-- A FAZER --
Prossiga o texto sobre a diversidade e os agrupamentos de alunos a partir da última frase apresentada.

-- SECÇÃO DE TEXTO --
■ ■ ■ ■ ■ ■ ■

Se não sabe porque é que pergunta? A diversidade em debate (parte2)

Esta questão, título da obra que regista em livro um diálogo entre João dos Santos e João Monteiro, parece-nos ser uma metáfora interessante para explicitar o argumento que vos trazemos. Importa ganhar consciência de que todas as crianças precisam de ver consideradas as suas diferenças e agrupadas com outras crianças com diferentes necessidades e formas de pensar para se poderem enriquecer mutuamente pela diferença.

Neste contexto, os agrupamentos de alunos com o objetivo de os homogeneizar iniciam processos de discriminação que se traduzem na criação de guetos e de processos educativos de primeira versus processos educativos de segunda. A utilização do critério idade para a criação de grupos tem demonstrado largamente a sua ineficiência. Basta olharmos para as estatísticas do insucesso ou, em alternativa, por exemplo, no programa mundialmente conhecido: As novas oportunidades. Ou seja, genericamente a questão é a seguinte: somos conhecidos pela fragilidade dos nossos processos educativos (os primeiros). Porém, não pensamos em como os melhorar. Em vez disso, criamos umas segundas oportunidades que procuram remediar o que não correu bem com as primeiras. Independentemente da bondade, rapidamente se verificou que as novas oportunidades foram associadas a oportunidades para os incapazes que não conseguiram à primeira. Transformámos as segundas oportunidades em oportunidades de segunda. De mansinho assistimos à criação dentro da escola de grupos com carácter temporário que, mais cedo ou mais tarde, levam os elementos que os constituem a apropriar-se da identidade atribuída e a tornarem-se definitivos: os que têm um ritmo de aprendizagem lento, os que estão atrasados, os que vão à frente, etc. O que devia ter sido uma forma de ajuda temporária transforma-se numa forma de organização de trabalho definitiva.

■ ■ ■ ■ ■ ■ ■

-- ITENS DE DADOS --
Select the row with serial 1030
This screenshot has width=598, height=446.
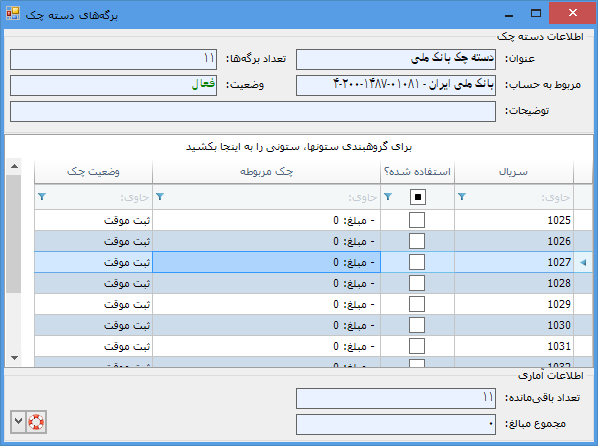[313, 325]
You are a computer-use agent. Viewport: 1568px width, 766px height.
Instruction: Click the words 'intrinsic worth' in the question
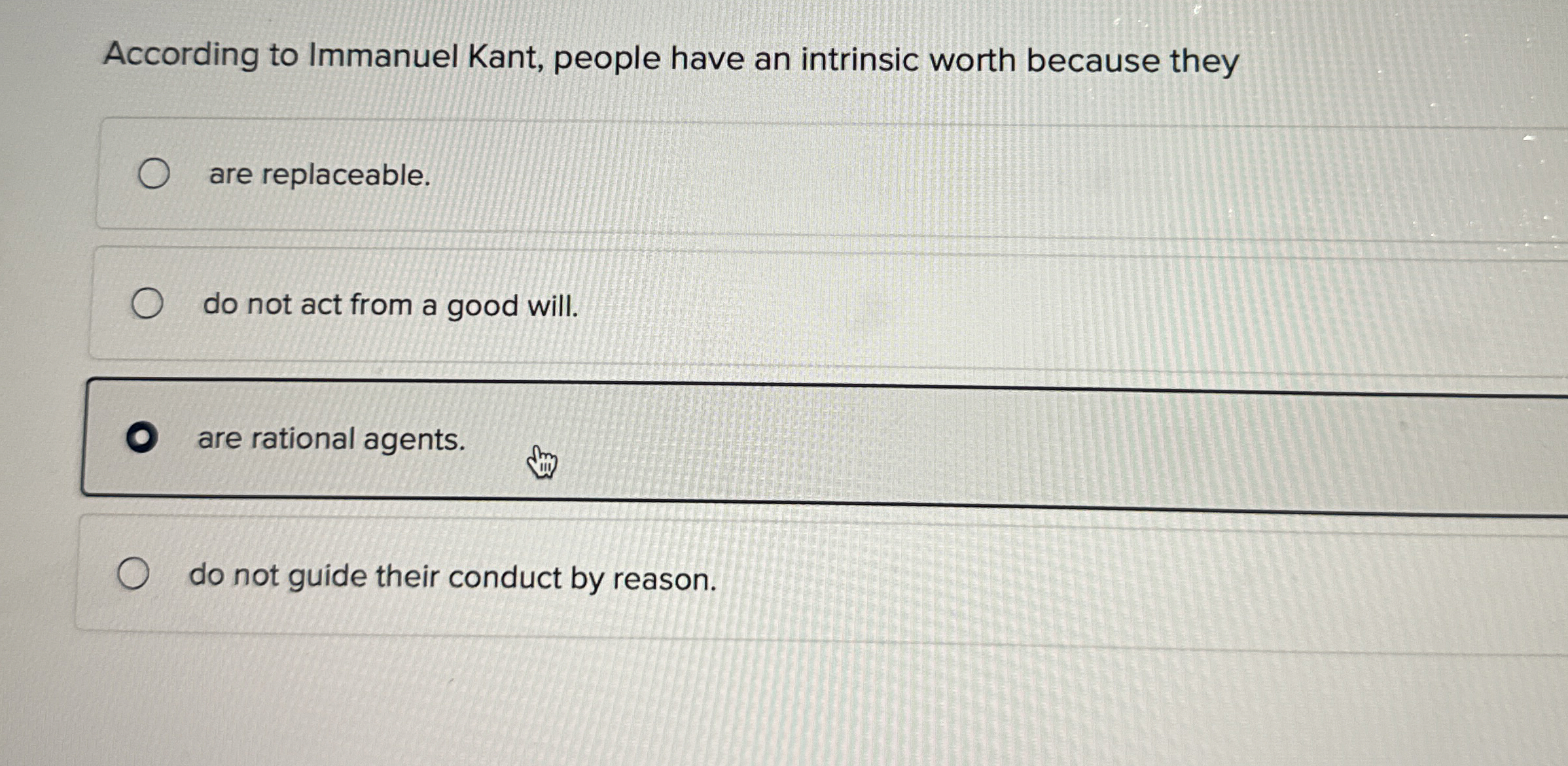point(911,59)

■ ■ ■ ■ ■ ■ ■

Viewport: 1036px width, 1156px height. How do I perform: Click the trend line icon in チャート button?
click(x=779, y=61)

■ ■ ■ ■ ■ ■ ■

-- RESULTADO DA TAREFA --
 Com os iguais aprendemos pouco. Encontramos conforto nas certezas e, como Narciso, ficamos seduzidos pelo espelho que o outro se torna. Porém, como a História não se cansa de nos demostrar, rapidamente nos transformamos em inimigos e, pela competição, querermos ser melhor do que os outros.

Na realidade, só o confronto com a diferença pode suscitar o que os psicólogos apelidam de conflito sociocognitivo. Só evoluímos quando temos a necessidades de integrar diferentes perspetivas que nos permitem reconfigurar o pensamento atual e aceder a níveis superiores de complexidade. É fundamental examinar diferentes soluções para os mesmos problemas. Devemos introduzir no nosso sistema de pensamento factos novos introduzidos pelo pensamento dos outros. Para podermos evoluir é necessário confrontar as representações que temos com as representações que os outros têm sobre as mesmas coisas, comparar as nossas formas de aprender com as formas de aprender dos nossos camaradas e perceber nas diferentes formas de abordar as situações, aquilo que têm em comum e de diferente.

Para o desenvolvimento intelectual é fundamental fazermos o exercício de aproximar e integrar os diferentes pontos de vista e de distinguir, progressivamente, o saber do crer, aquilo que são as diferenças fundamentais daquilo que pode ser um ponto de acordo. Um saber onde se articula aquilo que nos é comum e, portanto, todos concordam, daquilo que nos separa, e sublinha as diferenças legítimas e aceitáveis entre diferentes pontos de vista, opiniões e conceções de uns e de outros.

Certo que este conflito não se produz espontaneamente, e muito menos se nasce com uma predisposição genética para o efeito, é necessário um saber profissional e um controlo pedagógico para favorecer o pensamento e as trocas entre os alunos, evitando que a confrontação se torne num conflito de influências que será ganho pela intimidação, imposição e medo de acordo com os estatutos sociais mais ou menos explícitos.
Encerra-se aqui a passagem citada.